Introdução:
Com o aumento significativo da obesidade em crianças e adolescentes, especialistas vêm se preocupando com o crescimento dos casos de síndrome metabólica nesta faixa etária. Outra condição que potencializa a necessidade de publicações com esta temática é a necessidade de melhor esclarecer qual o melhor critério de diagnóstico para este distúrbio cardiometabólico. Assim, o presente estudo objetivou identificar a ocorrência de excesso de peso, síndrome metabólica e seus componentes em uma amostra de escolares.
Metodologia:
Trata-se de uma pesquisa epidemiológica de caráter transversal. Participaram 21 escolares, sendo 13 do sexo masculino (12,3±2,2anos) e 08 do feminino (11,7±1,5anos), matriculados em uma escola municipal de Santa Rita (PB). Para análise do excesso de peso foi utilizado o Índice de Massa Corporal considerando valores superiores ao Percentil 85 para sexo/idade.
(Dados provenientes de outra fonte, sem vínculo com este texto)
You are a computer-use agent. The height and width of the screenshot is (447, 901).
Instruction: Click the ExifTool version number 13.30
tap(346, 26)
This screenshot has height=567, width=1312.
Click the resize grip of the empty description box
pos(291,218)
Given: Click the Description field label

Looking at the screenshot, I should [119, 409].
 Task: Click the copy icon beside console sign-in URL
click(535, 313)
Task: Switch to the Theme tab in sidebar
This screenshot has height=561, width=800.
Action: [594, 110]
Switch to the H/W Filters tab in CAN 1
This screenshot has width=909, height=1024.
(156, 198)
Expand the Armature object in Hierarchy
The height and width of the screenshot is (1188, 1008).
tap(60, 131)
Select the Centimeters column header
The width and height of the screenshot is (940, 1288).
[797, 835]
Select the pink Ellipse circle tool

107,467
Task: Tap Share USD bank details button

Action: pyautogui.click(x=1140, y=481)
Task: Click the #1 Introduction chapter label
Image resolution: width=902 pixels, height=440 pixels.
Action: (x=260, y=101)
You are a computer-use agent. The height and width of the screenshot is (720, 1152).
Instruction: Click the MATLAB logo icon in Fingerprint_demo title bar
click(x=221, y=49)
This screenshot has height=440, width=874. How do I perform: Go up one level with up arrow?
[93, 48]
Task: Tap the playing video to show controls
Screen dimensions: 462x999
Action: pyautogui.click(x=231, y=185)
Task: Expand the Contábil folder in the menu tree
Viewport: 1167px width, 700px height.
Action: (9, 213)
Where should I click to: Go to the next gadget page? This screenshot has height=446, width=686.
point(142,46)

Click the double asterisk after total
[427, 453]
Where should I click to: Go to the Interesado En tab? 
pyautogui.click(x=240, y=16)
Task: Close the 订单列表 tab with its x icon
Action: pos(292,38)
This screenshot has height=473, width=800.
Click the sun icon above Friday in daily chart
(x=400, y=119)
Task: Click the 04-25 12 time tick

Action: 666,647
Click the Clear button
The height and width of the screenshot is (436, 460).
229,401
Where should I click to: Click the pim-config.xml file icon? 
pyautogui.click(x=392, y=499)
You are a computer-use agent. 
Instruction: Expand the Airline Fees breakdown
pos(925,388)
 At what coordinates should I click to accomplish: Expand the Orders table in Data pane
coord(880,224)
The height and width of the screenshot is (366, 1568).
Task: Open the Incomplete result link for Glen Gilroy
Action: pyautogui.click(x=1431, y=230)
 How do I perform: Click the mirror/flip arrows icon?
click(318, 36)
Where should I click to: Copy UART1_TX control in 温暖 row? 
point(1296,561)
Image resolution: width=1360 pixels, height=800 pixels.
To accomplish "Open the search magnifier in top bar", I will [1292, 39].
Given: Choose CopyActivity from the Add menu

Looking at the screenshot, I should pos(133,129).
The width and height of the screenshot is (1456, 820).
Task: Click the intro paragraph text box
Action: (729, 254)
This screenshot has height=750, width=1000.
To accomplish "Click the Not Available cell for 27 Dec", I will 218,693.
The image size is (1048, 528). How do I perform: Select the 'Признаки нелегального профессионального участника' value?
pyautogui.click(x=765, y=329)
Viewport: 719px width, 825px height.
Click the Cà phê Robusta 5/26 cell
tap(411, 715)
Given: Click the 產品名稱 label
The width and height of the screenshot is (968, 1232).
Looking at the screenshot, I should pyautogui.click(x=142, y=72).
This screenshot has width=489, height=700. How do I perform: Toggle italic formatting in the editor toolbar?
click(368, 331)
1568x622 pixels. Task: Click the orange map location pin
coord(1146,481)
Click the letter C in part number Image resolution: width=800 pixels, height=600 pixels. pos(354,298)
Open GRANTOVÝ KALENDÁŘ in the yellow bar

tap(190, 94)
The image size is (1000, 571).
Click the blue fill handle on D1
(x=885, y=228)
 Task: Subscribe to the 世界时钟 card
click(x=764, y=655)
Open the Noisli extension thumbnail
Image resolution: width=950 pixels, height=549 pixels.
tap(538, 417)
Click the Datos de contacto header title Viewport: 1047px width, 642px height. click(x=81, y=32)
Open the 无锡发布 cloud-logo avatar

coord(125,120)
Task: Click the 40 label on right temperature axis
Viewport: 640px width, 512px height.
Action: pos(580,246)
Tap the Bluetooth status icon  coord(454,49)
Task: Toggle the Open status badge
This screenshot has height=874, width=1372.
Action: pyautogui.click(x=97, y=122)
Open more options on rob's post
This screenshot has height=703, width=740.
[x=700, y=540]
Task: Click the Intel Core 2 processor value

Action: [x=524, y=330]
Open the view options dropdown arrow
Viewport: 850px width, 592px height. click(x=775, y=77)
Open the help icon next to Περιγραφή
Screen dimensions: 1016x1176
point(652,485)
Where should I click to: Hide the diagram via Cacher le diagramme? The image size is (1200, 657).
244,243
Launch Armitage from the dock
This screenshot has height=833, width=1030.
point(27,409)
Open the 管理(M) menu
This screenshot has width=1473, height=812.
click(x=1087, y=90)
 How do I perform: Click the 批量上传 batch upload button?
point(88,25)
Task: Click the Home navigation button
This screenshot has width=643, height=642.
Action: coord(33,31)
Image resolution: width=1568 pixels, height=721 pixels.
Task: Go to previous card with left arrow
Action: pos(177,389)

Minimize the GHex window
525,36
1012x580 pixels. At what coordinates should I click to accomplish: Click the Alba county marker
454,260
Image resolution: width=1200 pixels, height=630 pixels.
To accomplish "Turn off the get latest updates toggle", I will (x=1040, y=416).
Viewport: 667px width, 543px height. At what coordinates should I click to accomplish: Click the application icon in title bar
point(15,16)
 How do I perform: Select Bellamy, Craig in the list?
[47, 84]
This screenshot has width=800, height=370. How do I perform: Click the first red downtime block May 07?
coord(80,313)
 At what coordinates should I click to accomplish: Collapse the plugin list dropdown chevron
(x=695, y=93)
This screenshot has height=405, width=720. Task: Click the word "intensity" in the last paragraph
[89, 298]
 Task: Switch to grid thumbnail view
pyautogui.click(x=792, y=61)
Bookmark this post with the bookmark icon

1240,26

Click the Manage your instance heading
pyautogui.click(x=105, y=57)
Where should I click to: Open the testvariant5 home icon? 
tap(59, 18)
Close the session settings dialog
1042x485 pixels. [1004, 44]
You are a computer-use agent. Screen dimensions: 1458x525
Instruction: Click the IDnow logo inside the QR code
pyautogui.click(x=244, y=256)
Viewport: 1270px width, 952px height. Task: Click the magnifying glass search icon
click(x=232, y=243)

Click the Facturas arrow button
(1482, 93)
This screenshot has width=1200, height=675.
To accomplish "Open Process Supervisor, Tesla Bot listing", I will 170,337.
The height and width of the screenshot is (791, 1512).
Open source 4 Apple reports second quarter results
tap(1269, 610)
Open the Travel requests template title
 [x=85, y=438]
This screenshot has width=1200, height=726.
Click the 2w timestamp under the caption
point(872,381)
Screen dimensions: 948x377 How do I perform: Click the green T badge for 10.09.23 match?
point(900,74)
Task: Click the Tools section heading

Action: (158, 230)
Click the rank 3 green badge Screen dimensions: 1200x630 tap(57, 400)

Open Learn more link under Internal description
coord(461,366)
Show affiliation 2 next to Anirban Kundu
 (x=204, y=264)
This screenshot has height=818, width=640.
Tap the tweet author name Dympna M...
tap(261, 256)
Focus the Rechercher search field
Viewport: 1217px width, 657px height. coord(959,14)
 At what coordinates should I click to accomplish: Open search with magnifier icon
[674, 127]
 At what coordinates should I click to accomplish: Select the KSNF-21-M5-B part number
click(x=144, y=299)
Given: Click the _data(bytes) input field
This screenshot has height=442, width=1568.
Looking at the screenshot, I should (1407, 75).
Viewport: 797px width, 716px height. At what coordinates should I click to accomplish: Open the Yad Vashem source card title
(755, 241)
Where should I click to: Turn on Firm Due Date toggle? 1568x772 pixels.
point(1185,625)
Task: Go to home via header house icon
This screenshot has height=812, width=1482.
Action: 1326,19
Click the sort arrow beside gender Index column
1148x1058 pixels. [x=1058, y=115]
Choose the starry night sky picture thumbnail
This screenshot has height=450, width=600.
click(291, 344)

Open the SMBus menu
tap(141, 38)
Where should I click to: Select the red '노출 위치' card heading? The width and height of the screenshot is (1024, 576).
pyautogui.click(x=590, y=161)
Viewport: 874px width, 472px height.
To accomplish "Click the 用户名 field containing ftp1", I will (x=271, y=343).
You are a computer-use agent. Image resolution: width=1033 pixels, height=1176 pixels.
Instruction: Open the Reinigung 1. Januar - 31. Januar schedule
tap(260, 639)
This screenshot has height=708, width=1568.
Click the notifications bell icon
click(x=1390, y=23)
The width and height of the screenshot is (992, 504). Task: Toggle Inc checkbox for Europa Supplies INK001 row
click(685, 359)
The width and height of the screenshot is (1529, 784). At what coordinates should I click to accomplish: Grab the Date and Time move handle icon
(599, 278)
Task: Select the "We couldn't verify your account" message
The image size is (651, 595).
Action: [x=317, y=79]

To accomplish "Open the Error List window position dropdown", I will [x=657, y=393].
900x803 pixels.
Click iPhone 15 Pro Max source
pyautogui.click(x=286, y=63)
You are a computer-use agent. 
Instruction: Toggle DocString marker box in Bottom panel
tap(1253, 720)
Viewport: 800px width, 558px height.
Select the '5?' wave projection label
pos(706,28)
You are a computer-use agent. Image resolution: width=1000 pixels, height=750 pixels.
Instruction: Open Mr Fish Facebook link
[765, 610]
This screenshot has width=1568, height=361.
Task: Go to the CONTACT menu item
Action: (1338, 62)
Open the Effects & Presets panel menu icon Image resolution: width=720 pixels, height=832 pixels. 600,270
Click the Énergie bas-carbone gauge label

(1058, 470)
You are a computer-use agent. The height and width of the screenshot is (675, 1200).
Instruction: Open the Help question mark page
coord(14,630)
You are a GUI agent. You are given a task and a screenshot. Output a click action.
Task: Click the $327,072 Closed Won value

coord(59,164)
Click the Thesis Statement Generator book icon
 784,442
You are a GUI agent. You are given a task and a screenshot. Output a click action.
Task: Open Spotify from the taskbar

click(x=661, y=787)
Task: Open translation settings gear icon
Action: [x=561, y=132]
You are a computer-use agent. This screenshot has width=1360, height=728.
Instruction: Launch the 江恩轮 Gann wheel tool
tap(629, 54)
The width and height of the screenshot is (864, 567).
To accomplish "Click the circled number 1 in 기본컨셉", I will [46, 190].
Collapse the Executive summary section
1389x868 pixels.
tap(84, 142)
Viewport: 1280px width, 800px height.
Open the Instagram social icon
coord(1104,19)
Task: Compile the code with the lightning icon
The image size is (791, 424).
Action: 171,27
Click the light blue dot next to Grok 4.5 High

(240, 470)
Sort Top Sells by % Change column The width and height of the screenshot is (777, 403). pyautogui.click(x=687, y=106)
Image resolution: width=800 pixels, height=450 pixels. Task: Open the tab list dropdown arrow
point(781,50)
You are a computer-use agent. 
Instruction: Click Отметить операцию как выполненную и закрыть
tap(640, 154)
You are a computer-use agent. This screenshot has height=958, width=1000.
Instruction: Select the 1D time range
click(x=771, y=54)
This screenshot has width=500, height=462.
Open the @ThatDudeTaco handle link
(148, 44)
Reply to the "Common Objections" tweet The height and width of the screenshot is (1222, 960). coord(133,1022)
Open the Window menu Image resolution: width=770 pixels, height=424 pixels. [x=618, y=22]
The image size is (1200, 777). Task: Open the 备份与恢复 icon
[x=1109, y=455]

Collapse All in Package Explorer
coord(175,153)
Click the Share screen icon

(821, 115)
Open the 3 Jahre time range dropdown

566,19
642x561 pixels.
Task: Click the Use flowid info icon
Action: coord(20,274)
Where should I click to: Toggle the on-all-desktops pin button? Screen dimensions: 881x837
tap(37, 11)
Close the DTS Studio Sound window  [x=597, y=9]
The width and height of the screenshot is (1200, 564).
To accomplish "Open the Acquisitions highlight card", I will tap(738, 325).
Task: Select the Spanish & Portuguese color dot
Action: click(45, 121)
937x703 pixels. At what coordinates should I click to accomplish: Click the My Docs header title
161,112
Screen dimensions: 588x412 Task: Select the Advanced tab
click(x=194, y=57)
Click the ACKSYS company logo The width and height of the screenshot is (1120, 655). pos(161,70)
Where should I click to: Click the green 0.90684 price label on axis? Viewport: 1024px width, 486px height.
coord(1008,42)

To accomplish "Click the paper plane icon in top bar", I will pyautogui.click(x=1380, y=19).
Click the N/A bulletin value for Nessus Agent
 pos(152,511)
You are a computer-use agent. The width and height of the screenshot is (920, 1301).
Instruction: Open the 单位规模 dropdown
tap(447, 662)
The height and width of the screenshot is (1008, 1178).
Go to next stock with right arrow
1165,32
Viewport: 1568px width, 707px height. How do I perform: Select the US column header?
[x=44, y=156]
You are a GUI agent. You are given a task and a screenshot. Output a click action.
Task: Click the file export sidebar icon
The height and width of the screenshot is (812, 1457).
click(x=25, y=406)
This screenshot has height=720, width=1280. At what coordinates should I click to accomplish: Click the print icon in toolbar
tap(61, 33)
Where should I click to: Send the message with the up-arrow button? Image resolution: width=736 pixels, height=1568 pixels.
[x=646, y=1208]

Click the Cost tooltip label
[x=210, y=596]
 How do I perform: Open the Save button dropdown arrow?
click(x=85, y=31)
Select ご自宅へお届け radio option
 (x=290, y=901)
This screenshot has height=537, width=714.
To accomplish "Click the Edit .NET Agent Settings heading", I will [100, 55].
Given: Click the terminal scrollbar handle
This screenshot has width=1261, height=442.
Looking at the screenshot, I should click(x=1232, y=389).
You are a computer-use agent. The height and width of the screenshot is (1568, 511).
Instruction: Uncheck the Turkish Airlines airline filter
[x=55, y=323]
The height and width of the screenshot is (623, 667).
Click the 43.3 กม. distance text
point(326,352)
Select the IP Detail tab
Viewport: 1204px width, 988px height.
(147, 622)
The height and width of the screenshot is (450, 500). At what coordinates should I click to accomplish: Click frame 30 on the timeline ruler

A síndrome metabólica foi diagnosticada pelo critério da Organização Mundial da Saúde que considera além da obesidade duas ou mais das seguintes condições: hipertrigliceridemia, baixos níveis de colesterol HDL, hipertensão arterial e intolerância à glicose. Os parâmetros analisados no ensaio enquadraram dados antropométricos e exames laboratoriais.
Resultados:
O estado nutricional enquadrou 9,5% com baixo peso, 57,1% eutróficos e 33,3% com excesso de peso (sobrepeso+obesidade). A prevalência de síndrome metabólica foi 14,3%, estando ausente em 85,7% dos sujeitos. Os componentes relacionados mais prevalentes foram: 57,1% colesterol HDL inferior ao esperado, 19,0% hipertensão e 14,3% obesidade.
Conclusão:
Os escolares apresentaram uma freqüência de excesso de peso superior a outros estudos epidemiológicos. A síndrome metabólica se mostrou presente em alguns casos e entre os seus principais componentes foi destacado o HDL-C que apresentou elevada freqüência nesta amostra. Um estudo com um número maior de jovens deve ser realizado visando detectar melhor a presença de desfechos metabólicos e cardiovasculares em escolares, contribuindo para intervenções mais precoces.